• _Your objective_
Would you please restate all of the data exactly?

• _Supplied entries_
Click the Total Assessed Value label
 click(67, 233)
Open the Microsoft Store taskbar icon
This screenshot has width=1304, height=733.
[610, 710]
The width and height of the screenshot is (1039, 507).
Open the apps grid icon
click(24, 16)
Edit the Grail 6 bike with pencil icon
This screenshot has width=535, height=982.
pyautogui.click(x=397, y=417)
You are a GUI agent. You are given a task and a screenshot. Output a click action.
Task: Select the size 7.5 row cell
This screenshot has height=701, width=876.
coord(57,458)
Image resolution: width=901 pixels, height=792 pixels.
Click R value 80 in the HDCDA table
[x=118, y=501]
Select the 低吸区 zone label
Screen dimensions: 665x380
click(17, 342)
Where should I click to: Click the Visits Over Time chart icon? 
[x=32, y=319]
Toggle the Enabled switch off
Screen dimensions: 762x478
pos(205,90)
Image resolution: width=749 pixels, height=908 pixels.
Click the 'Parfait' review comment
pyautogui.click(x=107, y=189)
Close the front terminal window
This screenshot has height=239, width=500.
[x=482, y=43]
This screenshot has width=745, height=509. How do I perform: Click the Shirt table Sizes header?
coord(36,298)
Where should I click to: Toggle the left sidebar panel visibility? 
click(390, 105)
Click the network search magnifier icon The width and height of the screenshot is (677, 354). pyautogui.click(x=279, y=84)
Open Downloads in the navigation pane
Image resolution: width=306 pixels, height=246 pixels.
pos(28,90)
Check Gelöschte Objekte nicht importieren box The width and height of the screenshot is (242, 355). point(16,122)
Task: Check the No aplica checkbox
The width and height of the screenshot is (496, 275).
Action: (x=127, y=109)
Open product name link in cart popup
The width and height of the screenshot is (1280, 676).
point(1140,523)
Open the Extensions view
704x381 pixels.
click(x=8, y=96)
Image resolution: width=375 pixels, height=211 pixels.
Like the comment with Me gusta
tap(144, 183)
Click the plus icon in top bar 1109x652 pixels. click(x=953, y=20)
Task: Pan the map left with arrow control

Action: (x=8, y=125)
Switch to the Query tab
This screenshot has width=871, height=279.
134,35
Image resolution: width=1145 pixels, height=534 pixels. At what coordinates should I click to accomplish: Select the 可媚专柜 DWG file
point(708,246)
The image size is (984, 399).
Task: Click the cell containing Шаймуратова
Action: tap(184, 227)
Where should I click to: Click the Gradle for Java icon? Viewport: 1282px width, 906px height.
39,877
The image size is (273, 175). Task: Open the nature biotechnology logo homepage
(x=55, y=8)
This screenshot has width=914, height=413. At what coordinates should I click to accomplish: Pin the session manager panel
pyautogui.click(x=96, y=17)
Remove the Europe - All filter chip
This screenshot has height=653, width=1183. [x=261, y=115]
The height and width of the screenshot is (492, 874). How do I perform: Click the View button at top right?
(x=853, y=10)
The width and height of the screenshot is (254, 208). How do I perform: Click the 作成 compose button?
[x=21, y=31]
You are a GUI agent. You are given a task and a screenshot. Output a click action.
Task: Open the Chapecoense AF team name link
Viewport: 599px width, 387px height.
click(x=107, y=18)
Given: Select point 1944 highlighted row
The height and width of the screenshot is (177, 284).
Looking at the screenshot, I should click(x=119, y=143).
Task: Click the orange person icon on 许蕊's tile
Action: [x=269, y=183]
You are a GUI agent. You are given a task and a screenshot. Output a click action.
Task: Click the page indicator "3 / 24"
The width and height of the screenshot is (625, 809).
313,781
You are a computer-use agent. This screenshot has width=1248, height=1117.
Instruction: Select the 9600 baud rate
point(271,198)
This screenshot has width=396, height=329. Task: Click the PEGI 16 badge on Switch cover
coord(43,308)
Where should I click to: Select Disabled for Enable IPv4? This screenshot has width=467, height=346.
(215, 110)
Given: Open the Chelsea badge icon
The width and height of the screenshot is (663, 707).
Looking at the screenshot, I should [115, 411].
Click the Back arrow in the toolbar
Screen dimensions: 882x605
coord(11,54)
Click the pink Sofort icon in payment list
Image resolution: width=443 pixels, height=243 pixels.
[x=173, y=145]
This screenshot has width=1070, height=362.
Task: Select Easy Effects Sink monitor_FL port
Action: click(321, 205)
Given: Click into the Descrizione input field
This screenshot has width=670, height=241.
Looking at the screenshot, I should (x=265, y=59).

• _Result of this exercise_
Click the Total Assessed Value label
 click(67, 233)
Open the Microsoft Store taskbar icon
This screenshot has width=1304, height=733.
[610, 710]
The width and height of the screenshot is (1039, 507).
Open the apps grid icon
click(24, 16)
Edit the Grail 6 bike with pencil icon
This screenshot has width=535, height=982.
pyautogui.click(x=397, y=417)
You are a GUI agent. You are given a task and a screenshot. Output a click action.
Task: Select the size 7.5 row cell
This screenshot has height=701, width=876.
coord(57,458)
Image resolution: width=901 pixels, height=792 pixels.
Click R value 80 in the HDCDA table
[x=118, y=501]
Select the 低吸区 zone label
Screen dimensions: 665x380
click(17, 342)
Where should I click to: Click the Visits Over Time chart icon? 
[x=32, y=319]
Toggle the Enabled switch off
Screen dimensions: 762x478
pos(205,90)
Image resolution: width=749 pixels, height=908 pixels.
Click the 'Parfait' review comment
pyautogui.click(x=107, y=189)
Close the front terminal window
This screenshot has height=239, width=500.
[x=482, y=43]
This screenshot has width=745, height=509. How do I perform: Click the Shirt table Sizes header?
coord(36,298)
Where should I click to: Toggle the left sidebar panel visibility? 
click(390, 105)
Click the network search magnifier icon The width and height of the screenshot is (677, 354). pyautogui.click(x=279, y=84)
Open Downloads in the navigation pane
Image resolution: width=306 pixels, height=246 pixels.
pos(28,90)
Check Gelöschte Objekte nicht importieren box The width and height of the screenshot is (242, 355). point(16,122)
Task: Check the No aplica checkbox
The width and height of the screenshot is (496, 275).
Action: (x=127, y=109)
Open product name link in cart popup
The width and height of the screenshot is (1280, 676).
point(1140,523)
Open the Extensions view
704x381 pixels.
click(x=8, y=96)
Image resolution: width=375 pixels, height=211 pixels.
Like the comment with Me gusta
tap(144, 183)
Click the plus icon in top bar 1109x652 pixels. click(x=953, y=20)
Task: Pan the map left with arrow control

Action: (x=8, y=125)
Switch to the Query tab
This screenshot has width=871, height=279.
134,35
Image resolution: width=1145 pixels, height=534 pixels. At what coordinates should I click to accomplish: Select the 可媚专柜 DWG file
point(708,246)
The image size is (984, 399).
Task: Click the cell containing Шаймуратова
Action: tap(184, 227)
Where should I click to: Click the Gradle for Java icon? Viewport: 1282px width, 906px height.
39,877
The image size is (273, 175). Task: Open the nature biotechnology logo homepage
(x=55, y=8)
This screenshot has width=914, height=413. At what coordinates should I click to accomplish: Pin the session manager panel
pyautogui.click(x=96, y=17)
Remove the Europe - All filter chip
This screenshot has height=653, width=1183. [x=261, y=115]
The height and width of the screenshot is (492, 874). How do I perform: Click the View button at top right?
(x=853, y=10)
The width and height of the screenshot is (254, 208). How do I perform: Click the 作成 compose button?
[x=21, y=31]
You are a GUI agent. You are given a task and a screenshot. Output a click action.
Task: Open the Chapecoense AF team name link
Viewport: 599px width, 387px height.
click(x=107, y=18)
Given: Select point 1944 highlighted row
The height and width of the screenshot is (177, 284).
Looking at the screenshot, I should click(x=119, y=143).
Task: Click the orange person icon on 许蕊's tile
Action: [x=269, y=183]
You are a GUI agent. You are given a task and a screenshot. Output a click action.
Task: Click the page indicator "3 / 24"
The width and height of the screenshot is (625, 809).
313,781
You are a computer-use agent. This screenshot has width=1248, height=1117.
Instruction: Select the 9600 baud rate
point(271,198)
This screenshot has width=396, height=329. Task: Click the PEGI 16 badge on Switch cover
coord(43,308)
Where should I click to: Select Disabled for Enable IPv4? This screenshot has width=467, height=346.
(215, 110)
Given: Open the Chelsea badge icon
The width and height of the screenshot is (663, 707).
Looking at the screenshot, I should [115, 411].
Click the Back arrow in the toolbar
Screen dimensions: 882x605
coord(11,54)
Click the pink Sofort icon in payment list
Image resolution: width=443 pixels, height=243 pixels.
[x=173, y=145]
This screenshot has width=1070, height=362.
Task: Select Easy Effects Sink monitor_FL port
Action: click(321, 205)
Given: Click into the Descrizione input field
This screenshot has width=670, height=241.
Looking at the screenshot, I should (x=265, y=59).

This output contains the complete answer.